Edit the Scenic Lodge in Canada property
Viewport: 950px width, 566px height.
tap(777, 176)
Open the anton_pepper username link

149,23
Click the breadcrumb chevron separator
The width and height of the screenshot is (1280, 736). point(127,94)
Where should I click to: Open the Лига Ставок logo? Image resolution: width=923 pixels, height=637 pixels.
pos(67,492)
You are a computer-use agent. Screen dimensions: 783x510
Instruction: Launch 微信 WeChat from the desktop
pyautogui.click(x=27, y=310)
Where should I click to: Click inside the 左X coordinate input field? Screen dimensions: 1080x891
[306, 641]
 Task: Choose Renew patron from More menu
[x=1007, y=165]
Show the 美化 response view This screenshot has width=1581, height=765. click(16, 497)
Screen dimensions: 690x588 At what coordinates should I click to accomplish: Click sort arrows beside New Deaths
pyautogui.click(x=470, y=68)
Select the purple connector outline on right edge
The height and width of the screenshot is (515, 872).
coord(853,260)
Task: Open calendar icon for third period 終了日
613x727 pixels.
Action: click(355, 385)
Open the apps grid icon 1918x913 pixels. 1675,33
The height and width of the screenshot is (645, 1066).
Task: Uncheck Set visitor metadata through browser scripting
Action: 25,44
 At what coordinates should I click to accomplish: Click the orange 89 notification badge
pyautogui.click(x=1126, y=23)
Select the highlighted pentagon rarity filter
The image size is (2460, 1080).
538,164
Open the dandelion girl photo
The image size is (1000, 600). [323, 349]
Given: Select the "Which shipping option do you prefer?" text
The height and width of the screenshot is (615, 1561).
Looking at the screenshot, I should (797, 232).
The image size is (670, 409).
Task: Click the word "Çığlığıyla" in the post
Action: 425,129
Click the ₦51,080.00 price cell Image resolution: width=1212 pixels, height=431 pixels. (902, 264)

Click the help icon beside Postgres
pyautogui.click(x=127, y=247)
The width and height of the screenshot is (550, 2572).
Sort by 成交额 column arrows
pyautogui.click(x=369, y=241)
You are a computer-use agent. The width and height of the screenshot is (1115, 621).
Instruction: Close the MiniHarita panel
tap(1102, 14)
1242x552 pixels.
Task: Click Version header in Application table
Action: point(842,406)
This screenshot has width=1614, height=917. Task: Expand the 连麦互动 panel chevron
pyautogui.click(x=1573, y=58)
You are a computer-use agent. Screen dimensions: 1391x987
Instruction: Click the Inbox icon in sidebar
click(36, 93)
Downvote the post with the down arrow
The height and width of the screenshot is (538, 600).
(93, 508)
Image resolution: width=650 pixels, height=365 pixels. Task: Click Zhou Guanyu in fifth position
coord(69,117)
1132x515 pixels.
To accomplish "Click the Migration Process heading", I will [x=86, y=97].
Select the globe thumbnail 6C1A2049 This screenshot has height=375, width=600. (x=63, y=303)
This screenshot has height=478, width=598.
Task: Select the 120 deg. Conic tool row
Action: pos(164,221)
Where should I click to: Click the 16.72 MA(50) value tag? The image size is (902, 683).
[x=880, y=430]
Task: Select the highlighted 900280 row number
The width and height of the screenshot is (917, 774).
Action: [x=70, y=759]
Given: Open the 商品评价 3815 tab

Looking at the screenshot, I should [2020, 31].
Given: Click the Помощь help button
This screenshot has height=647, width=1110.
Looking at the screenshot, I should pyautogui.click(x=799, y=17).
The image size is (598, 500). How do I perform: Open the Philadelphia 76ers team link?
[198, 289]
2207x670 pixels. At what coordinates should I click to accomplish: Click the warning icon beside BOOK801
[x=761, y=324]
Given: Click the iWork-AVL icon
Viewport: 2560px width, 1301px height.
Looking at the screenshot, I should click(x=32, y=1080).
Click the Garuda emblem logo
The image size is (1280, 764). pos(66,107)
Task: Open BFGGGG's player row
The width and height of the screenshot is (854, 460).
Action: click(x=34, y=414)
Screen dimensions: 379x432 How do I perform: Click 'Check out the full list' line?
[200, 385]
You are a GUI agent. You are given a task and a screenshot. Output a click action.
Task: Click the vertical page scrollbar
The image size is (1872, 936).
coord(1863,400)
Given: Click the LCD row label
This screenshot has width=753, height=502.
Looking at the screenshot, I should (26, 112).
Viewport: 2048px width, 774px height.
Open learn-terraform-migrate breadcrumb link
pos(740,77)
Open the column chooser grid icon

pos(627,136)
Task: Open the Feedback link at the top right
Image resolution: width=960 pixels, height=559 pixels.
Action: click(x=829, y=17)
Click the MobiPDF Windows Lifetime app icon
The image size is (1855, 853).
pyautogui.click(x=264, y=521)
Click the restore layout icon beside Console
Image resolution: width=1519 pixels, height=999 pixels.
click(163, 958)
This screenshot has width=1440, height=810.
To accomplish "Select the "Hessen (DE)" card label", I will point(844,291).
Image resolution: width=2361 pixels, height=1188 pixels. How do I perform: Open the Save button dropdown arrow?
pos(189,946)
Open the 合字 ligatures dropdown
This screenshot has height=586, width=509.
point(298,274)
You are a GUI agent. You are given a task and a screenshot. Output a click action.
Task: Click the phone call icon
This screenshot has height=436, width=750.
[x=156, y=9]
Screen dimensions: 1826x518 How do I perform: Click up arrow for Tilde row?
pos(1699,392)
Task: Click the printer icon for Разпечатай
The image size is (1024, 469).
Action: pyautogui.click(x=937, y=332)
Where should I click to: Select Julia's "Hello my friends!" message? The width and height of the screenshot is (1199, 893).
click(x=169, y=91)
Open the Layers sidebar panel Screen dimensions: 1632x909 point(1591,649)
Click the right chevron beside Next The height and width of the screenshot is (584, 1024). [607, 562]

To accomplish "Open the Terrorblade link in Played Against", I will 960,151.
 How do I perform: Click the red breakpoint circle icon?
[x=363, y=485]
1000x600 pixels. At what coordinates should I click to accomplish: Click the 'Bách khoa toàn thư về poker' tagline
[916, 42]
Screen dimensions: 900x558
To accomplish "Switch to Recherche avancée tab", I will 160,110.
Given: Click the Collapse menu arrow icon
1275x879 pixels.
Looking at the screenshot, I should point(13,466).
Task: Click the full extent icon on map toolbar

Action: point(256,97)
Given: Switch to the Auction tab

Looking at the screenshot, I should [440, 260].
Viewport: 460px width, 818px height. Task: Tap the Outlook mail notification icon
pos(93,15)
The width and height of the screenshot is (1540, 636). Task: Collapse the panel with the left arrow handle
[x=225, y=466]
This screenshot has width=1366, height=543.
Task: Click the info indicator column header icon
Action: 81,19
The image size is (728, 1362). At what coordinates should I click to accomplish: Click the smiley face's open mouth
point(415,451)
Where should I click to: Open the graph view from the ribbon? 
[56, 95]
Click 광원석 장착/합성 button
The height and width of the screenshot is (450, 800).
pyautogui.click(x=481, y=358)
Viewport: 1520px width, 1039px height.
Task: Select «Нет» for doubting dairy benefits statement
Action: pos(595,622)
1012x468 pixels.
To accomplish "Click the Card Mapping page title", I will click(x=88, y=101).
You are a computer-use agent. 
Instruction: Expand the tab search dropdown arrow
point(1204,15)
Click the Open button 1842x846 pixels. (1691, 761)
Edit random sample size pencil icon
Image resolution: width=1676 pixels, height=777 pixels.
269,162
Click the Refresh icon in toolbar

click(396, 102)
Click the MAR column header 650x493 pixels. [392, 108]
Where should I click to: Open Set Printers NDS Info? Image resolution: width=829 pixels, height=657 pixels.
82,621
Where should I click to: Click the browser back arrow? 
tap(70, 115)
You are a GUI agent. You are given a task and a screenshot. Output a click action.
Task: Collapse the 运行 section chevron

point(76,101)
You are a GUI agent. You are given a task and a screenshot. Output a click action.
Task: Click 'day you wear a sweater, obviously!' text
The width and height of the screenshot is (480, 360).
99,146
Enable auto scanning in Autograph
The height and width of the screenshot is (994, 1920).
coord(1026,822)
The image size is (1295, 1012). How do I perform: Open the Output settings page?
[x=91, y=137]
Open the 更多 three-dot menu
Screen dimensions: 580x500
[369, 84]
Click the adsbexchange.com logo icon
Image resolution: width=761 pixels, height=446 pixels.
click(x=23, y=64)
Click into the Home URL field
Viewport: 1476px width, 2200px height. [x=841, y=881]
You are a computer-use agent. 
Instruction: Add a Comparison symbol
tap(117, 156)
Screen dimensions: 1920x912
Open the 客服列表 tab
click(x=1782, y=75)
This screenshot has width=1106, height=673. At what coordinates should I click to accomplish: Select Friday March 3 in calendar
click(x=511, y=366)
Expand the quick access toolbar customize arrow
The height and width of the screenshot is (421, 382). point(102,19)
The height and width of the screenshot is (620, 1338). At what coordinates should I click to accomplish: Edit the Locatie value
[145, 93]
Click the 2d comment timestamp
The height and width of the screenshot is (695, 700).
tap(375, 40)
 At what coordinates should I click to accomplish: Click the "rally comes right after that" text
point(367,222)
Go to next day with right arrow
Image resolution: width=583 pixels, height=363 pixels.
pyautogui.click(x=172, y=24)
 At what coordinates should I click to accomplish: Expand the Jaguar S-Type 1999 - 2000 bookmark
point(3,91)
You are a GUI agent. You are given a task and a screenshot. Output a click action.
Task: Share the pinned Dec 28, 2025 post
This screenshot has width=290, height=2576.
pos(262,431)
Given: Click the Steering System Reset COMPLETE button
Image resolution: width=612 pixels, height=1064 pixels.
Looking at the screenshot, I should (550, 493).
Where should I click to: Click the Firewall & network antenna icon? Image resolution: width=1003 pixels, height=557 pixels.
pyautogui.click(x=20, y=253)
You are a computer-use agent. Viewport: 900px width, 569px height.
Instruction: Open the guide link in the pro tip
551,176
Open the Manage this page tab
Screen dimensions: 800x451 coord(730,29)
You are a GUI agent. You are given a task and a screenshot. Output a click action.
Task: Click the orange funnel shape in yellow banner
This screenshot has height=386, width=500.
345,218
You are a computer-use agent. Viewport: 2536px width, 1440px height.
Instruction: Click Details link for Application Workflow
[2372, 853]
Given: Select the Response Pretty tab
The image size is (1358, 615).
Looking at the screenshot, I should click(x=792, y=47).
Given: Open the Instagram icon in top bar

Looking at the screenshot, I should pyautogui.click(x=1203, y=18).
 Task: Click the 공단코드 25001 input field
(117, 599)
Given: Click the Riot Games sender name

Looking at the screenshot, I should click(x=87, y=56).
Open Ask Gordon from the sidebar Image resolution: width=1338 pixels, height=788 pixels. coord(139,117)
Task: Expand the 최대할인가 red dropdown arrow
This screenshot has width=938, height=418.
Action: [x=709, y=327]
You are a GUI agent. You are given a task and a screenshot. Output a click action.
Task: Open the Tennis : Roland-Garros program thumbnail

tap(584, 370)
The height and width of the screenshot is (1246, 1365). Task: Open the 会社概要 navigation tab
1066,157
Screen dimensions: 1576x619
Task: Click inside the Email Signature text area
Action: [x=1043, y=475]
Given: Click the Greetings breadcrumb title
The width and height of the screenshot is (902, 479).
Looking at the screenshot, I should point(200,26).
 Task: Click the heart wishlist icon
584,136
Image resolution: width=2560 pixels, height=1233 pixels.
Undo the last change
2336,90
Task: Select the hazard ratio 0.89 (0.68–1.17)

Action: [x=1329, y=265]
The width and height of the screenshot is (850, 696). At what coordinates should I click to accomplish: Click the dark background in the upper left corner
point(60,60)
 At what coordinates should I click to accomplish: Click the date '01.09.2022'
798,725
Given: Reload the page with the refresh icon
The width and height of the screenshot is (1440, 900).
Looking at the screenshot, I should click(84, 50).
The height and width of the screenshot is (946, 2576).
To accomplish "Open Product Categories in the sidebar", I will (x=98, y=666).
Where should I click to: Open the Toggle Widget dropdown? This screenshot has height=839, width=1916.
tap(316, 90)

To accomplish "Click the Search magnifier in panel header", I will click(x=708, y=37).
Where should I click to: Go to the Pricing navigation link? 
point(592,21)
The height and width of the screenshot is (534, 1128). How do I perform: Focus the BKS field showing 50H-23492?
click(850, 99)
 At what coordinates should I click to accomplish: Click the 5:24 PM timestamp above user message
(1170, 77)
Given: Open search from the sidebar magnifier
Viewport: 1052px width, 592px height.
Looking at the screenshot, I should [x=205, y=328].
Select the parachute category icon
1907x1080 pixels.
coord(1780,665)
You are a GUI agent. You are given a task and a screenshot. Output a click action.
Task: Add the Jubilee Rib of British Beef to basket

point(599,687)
════════════════════
__Exercise details__: Produce only the lines from the line containing "Where should I click to: Open the graph" through the line containing "Click the MAR", inclusive of both, exactly as they stand in the entries above.

__Problem solution__:
Where should I click to: Open the graph view from the ribbon? 
[56, 95]
Click 광원석 장착/합성 button
The height and width of the screenshot is (450, 800).
pyautogui.click(x=481, y=358)
Viewport: 1520px width, 1039px height.
Task: Select «Нет» for doubting dairy benefits statement
Action: pos(595,622)
1012x468 pixels.
To accomplish "Click the Card Mapping page title", I will click(x=88, y=101).
You are a computer-use agent. 
Instruction: Expand the tab search dropdown arrow
point(1204,15)
Click the Open button 1842x846 pixels. (1691, 761)
Edit random sample size pencil icon
Image resolution: width=1676 pixels, height=777 pixels.
269,162
Click the Refresh icon in toolbar

click(396, 102)
Click the MAR column header 650x493 pixels. [392, 108]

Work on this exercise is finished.